Items from a data source:

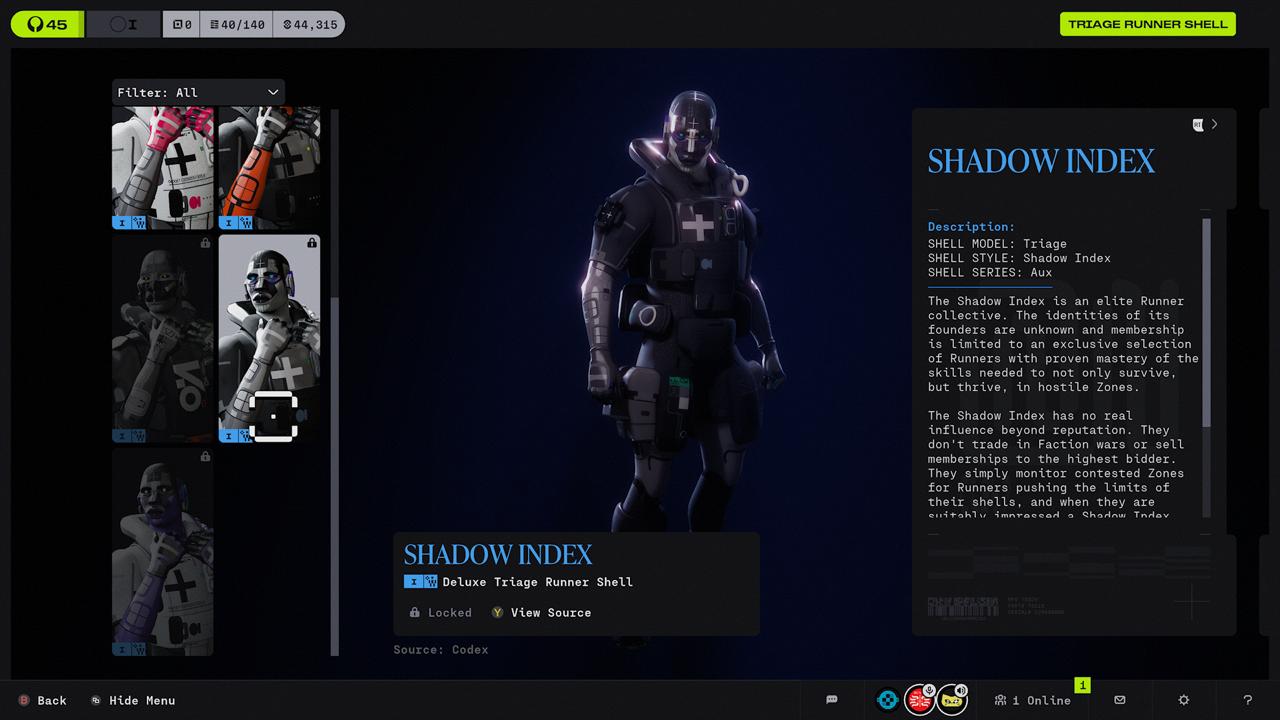Image resolution: width=1280 pixels, height=720 pixels.
Task: Click the description panel scrollbar
Action: point(1206,320)
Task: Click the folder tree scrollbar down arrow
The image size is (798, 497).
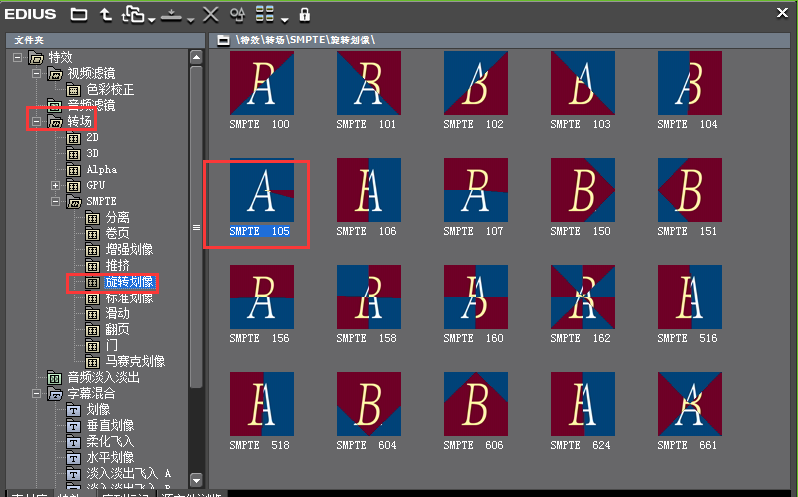Action: point(196,481)
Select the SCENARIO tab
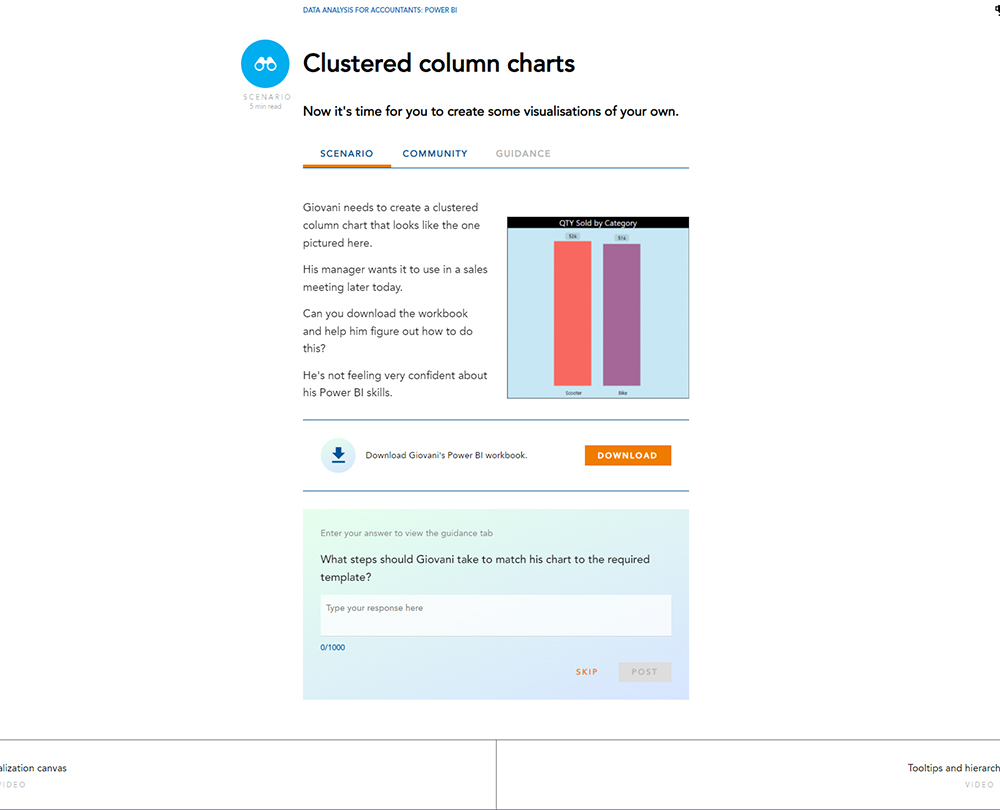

AIM OF THE TASK:
The expected output is an exact copy of the lines from the one with "Task: Click the folder" to the final line of the entries above, pictures excepted; please include both ends.

OUTPUT:
Task: Click the folder tree scrollbar down arrow
The image size is (798, 497).
Action: point(196,481)
Select the SCENARIO tab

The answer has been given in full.